Use REAL_DEV for test skips (#10420)

This should fix remote cpu tests flakiness (segfaults were in `test_data_parallel_resnet_train_step` which is skipped on cpu but wasn't skipped on remote cpu)
2026-01-09 06:58:11 -05:00 · 2025-05-20 05:32:14 +05:00
parent 9a199ccd81
commit ec9955c956
2 changed files with 9 additions and 8 deletions
--- a/test/test_multitensor.py
+++ b/test/test_multitensor.py
@@ -8,7 +8,7 @@ from tinygrad.engine.realize import lower_schedule, BufferCopy, CompiledRunner,
 import numpy as np
 from hypothesis import given, strategies as strat, settings
 from tinygrad.device import is_dtype_supported
-from test.helpers import not_support_multi_device
+from test.helpers import REAL_DEV, not_support_multi_device

 settings.register_profile("my_profile", max_examples=200, deadline=None, derandomize=getenv("DERANDOMIZE_CI", False))
 settings.load_profile("my_profile")
@@ -358,8 +358,8 @@ class TestMultiTensor(unittest.TestCase):
    np.testing.assert_allclose(y.numpy(), y_shard.numpy(), atol=1e-6, rtol=1e-6)
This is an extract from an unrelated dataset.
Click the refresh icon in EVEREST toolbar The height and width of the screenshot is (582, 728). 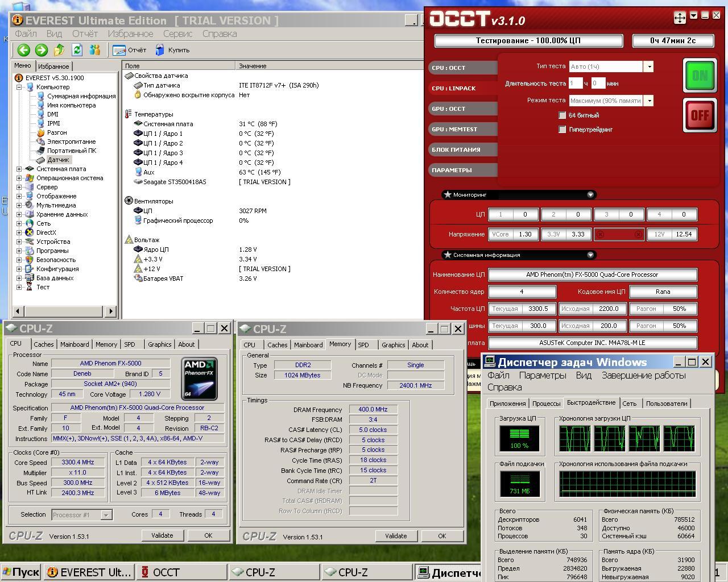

  # NOTE: this is failing on LLVM CI, no idea why. Works locally.
-  @unittest.skipIf(CI and Device.DEFAULT in ("CUDA", "NV", "LLVM"), "slow")
-  @unittest.skipIf(Device.DEFAULT == "WEBGPU" and not OSX, "WEBGPU Vulkan can only run kernels with up to 10 buffers")
+  @unittest.skipIf(CI and REAL_DEV in ("CUDA", "NV", "LLVM"), "slow")
+  @unittest.skipIf(REAL_DEV == "WEBGPU" and not OSX, "WEBGPU Vulkan can only run kernels with up to 10 buffers")
  def test_data_parallel_resnet(self):
    from extra.models.resnet import ResNet18

@@ -395,8 +395,8 @@ class TestMultiTensor(unittest.TestCase):
    # sometimes there is zeros in these grads... why?
    np.testing.assert_allclose(grad, shard_grad, atol=1e-5, rtol=1e-5)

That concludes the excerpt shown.